▸ Vorliegender Text
20. Juni 2022 Lesezeit: ~12 Minuten

Warten auf Godeau: 30 Jahre am Straßenrand der Tour de France

Letzte Woche erreichte mich ein kleines gelbes Buch. Darin fand ich Bilder unzähliger wartender Menschen. Worauf sie warten? Auf Godeau und andere Rennfahrer. Herman Seidl hat 30 Jahre lang am Straßenrand der Tour de France fotografiert – einer der größten Sportveranstaltungen der Welt. Und daraus einen etwas anderen Bildband gemacht.

Hallo Herman, Du hast 30 Jahre lang die Tour de France fotografiert. In Deinem Bildband dazu sieht man aber nicht einen einzigen Rennfahrer. War es schwer, den Verlag von dieser Idee zu überzeugen?

Zuerst eine kleine Präzisierung: In 30 Jahren habe ich 25 Mal die Tour de France fotografiert, von 1997 bis 2001 machte ich eine Pause.

▸ Angezeigte Daten
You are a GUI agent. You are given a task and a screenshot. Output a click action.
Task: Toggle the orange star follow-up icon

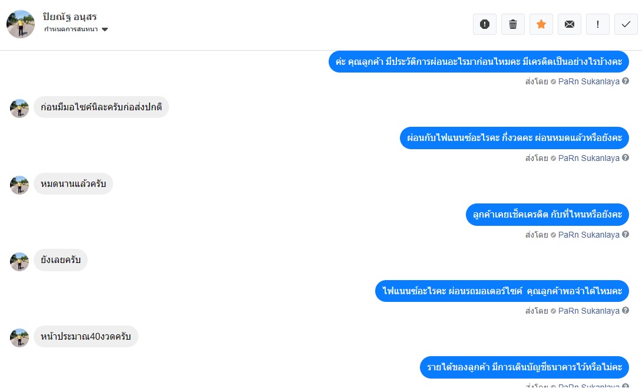click(541, 24)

▸ Ziel der Übung
Schreibe das Interview über Herman Seidls Bildband zur Tour de France im Anschluss an seinen letzten Satz weiter. Die Daten spielen hierfür keine Rolle.

▸ Lösung der Übung
Der Dumont-Verlag war von Anfang an von dieser Idee und den Fotografien und deren Erzählung begeistert. Da ich bereits einige Dummies hergestellt hatte, in denen ich mich mit Bildauswahl und einer „spannenden“ Bildsequenz beschäftigt hatte, war es auch einfacher, diese Idee und Geschichte zu präsentieren.

Publikum

La Mongie 2004

Wenn man Dein Buch ansieht, merkt man schnell, wie viel mehr dahintersteckt. Es geht nicht nur um den Witz, sich um 180° zu drehen, sondern das Publikum ist auch immer ein Spiegel der Zeit. Und ohne Publikum gäbe es solche Veranstaltungen natürlich gar nicht.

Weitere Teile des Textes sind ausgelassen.